* [Excerto selecionado]
______________________________
Nunca a colocação feita localmente foi mais célere do que a colocação feita em lista nacional. A lista nacional pode é não ter a burocracia que há para ir buscar um professor, ou seja, quando um docente adoece e entra de baixa ou se reforma não deveria ser preciso passar quinze dias ou três semanas para que venha outro, deveria ser possível estando a lista disponível a escola contactar o que se encontra no topo, mas se tiver que contactar e pedir ao autorização ao ministério, demora tempo e aí é que as escolas deveriam ter autonomia.
A questão da contratação direta pelas instituições de ensino tem outros objetivos, não é o de haver mais professores nem é o de ser mais rápida a colocação. Todos sabemos quais são e o porquê de o ministro querer ir por esse caminho.
Concorda com os estágios remunerados e a possibilidade de os docentes frequentarem mestrado enquanto dão aulas?
______________________________
* [Tarefa] Transcreva na íntegra o excerto acima sobre a colocação de professores, sem mudar nada.

* [Dados fornecidos]
______________________________
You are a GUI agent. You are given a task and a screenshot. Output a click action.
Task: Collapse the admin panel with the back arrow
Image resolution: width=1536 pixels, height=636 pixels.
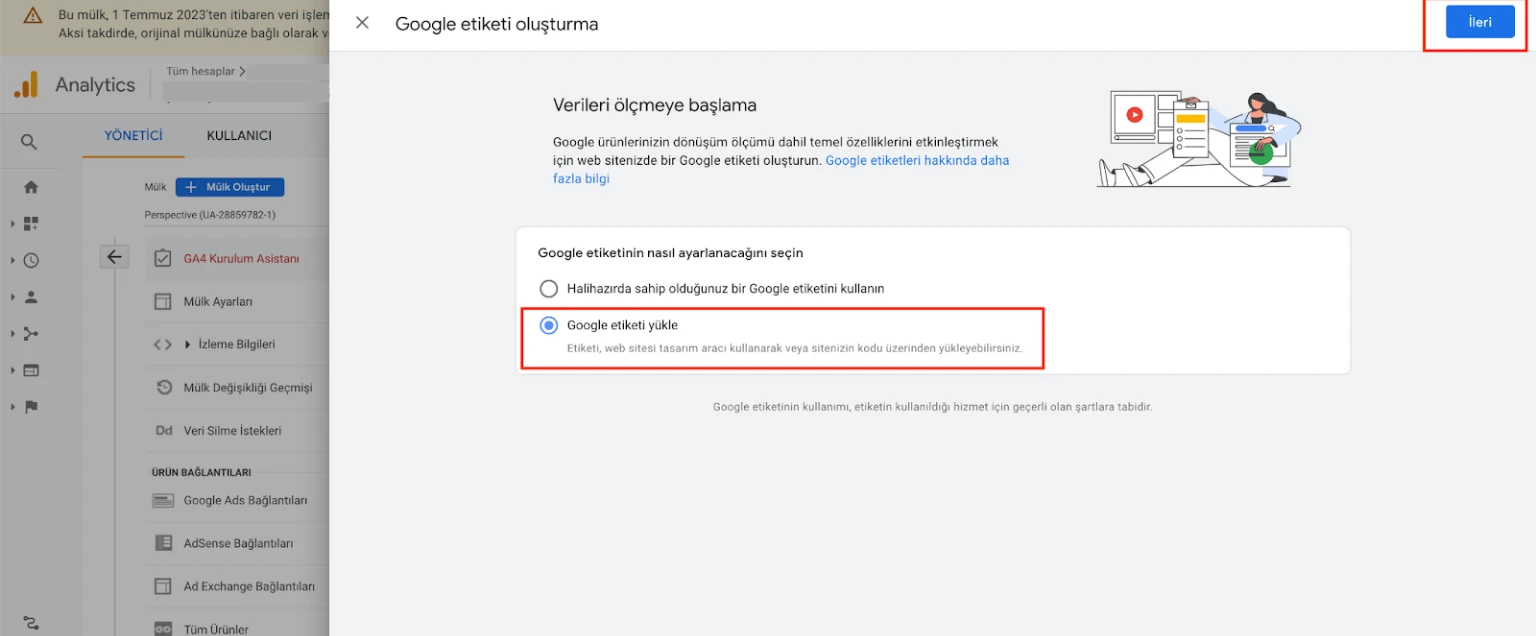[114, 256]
______________________________
* [Resposta]
Nunca a colocação feita localmente foi mais célere do que a colocação feita em lista nacional. A lista nacional pode é não ter a burocracia que há para ir buscar um professor, ou seja, quando um docente adoece e entra de baixa ou se reforma não deveria ser preciso passar quinze dias ou três semanas para que venha outro, deveria ser possível estando a lista disponível a escola contactar o que se encontra no topo, mas se tiver que contactar e pedir ao autorização ao ministério, demora tempo e aí é que as escolas deveriam ter autonomia.
A questão da contratação direta pelas instituições de ensino tem outros objetivos, não é o de haver mais professores nem é o de ser mais rápida a colocação. Todos sabemos quais são e o porquê de o ministro querer ir por esse caminho.
Concorda com os estágios remunerados e a possibilidade de os docentes frequentarem mestrado enquanto dão aulas?